The acute MI cohort was drawn from patients included in the Cooperative Cardiovascular Project, which identified from billing records a national sample of Medicare beneficiaries who were discharged after acute MI between February 1994 and November 1995 (18). We excluded patients with an unconfirmed acute MI (with the same criteria as in previous studies [19]) and included only the first episode of acute MI for a given patient. The hip fracture and colorectal cancer cohorts were selected based on a first admission between 1993 and 1995 for a primary diagnosis of hip fracture or colorectal cancer with resection, using the same International Classification of Diseases, Ninth Revision, Clinical Modification codes as in earlier work (20). Hospitalization rates for acute MI, hip fracture, and colorectal cancer vary little across regions (21), and patients with incident cases of these conditions are likely to be similarly ill in different communities (20). We excluded patients with a previous hospitalization for the same diagnosis in the year before their index stay. The general population cohort was drawn from the access-to- care component of the MCBS, a continuous panel survey that is representative of the Medicare population (22). Our inclusion criteria are detailed in the Appendix.

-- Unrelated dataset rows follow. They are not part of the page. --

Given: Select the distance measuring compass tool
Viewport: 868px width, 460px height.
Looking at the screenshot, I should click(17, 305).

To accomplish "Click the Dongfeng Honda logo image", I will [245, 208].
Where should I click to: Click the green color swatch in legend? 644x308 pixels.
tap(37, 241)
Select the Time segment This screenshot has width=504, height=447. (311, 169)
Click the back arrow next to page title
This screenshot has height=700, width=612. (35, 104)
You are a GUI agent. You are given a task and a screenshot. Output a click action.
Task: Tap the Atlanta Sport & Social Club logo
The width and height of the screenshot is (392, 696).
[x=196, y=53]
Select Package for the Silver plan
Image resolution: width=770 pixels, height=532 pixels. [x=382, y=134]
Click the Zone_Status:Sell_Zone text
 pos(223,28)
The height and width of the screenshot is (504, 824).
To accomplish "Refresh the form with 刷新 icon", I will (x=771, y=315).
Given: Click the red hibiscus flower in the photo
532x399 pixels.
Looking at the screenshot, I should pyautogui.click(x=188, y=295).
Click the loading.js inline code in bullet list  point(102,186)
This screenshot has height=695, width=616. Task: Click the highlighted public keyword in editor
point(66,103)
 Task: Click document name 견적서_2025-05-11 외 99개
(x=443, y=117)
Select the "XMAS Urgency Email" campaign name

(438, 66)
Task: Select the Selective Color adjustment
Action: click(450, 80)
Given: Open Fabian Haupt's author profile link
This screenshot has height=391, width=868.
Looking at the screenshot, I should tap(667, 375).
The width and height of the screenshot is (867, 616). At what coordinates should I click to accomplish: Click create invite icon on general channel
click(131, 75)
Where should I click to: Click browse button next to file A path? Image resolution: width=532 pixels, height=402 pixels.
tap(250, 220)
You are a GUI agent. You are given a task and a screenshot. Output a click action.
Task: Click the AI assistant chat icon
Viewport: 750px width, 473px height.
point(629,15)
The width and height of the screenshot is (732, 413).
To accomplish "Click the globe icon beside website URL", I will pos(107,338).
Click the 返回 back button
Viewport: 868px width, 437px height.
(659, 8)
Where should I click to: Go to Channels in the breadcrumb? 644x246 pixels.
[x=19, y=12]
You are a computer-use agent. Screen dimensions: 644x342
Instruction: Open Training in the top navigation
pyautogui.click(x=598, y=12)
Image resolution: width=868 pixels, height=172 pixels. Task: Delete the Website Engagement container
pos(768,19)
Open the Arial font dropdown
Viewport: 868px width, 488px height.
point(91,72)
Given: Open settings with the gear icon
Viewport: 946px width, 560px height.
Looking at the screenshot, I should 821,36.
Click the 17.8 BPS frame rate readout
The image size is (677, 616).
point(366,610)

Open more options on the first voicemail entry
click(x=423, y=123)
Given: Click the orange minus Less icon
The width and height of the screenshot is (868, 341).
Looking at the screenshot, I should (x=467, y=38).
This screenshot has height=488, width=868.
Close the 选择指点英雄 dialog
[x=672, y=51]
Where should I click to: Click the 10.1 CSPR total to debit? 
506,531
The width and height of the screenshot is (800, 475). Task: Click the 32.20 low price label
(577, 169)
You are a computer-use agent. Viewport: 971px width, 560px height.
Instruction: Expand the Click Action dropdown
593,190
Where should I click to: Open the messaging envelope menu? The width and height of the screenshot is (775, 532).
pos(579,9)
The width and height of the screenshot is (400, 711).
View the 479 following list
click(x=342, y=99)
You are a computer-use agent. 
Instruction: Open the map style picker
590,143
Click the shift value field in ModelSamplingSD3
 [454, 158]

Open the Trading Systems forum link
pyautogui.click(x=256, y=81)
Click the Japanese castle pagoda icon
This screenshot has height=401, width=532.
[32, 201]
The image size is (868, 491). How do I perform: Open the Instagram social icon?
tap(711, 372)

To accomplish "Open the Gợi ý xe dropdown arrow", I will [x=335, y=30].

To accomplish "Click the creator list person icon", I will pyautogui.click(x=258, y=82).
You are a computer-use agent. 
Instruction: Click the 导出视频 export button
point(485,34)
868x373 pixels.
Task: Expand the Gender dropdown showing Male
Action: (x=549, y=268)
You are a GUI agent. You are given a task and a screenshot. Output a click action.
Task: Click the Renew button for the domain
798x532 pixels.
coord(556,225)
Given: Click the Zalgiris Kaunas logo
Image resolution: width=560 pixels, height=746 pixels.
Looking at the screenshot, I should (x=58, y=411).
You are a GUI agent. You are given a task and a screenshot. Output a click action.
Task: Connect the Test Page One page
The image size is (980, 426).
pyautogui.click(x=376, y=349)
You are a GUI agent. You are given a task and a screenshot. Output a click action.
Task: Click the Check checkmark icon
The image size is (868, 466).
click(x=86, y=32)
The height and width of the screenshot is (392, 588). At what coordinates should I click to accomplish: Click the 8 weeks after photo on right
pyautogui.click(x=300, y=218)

Baseline Characteristics of the Study Cohorts

Trained abstractors working in the Cooperative Cardiovascular Project obtained characteristics of patients in the acute MI cohort from the medical record (18). Quality of the chart review process was monitored by random reabstractions, and percentage agreement was generally very high (93.3% to 94.8%) (23). Missing data for clinical variables were handled by including a specific categorical variable for patients with each missing variable (for example, admission blood pressure missing). Income was defined based on ZIP code of residence by using 1990 U.S. Census data.
For the hip fracture and colorectal cancer cohorts, we coded the presence of specific comorbid conditions based on diagnoses recorded on the discharge abstract, as was done in previous work (24, 25). Cancer stage was classified as distant versus local or regional because this classification has been found to correspond most closely to reported stage, according to analyses of linked MedicareSurveillance, Epidemiology, and End Results data (26). Data from the 1990 U.S. Census, measured at the level of the ZIP code, were used to provide measures of income, education, disability status, urban or rural residence, employment, marital status, and Hispanic origin. For all three chronic disease cohorts, we used American Hospital Association data to characterize the hospital teaching status (27) and the Medicare claims files of patients' index hospitals to determine the volume of cases of hip fracture, colorectal cancer, and acute MI treated per year.
Data collection and preparation procedures for the MCBS are described elsewhere (22). Because not all respondents completed all survey items, analyses of utilization, access to care, satisfaction, and survival are based on slightly different numbers of respondents (Appendix, Section C). Among the patient attributes, responses were most likely to be missing for income (5%); patients for whom income data were missing were recoded to the lowest-income group after analyses showed them to be similar in other attributes and survival to other patients in that group. The MCBS includes responses from proxies, which represented a maximum of 8.0% of our initial cohort. There were no differences in the proportion of proxy responses across the quintiles of spending, and excluding proxy responses did not alter our findings.
We used information from Medicare enrollment files to determine the percentage of all Medicare enrollees in each HRR who were enrolled in HMOs, to assign patients to one of nine major regions of the country, to determine whether patients had moved within an HRR or across HRRs within 1 or 2 years before their index admission, and to determine when patients should be censored based on loss of Medicare fee-for-service coverage (for utilization analyses) or based on relocation from their original HRR.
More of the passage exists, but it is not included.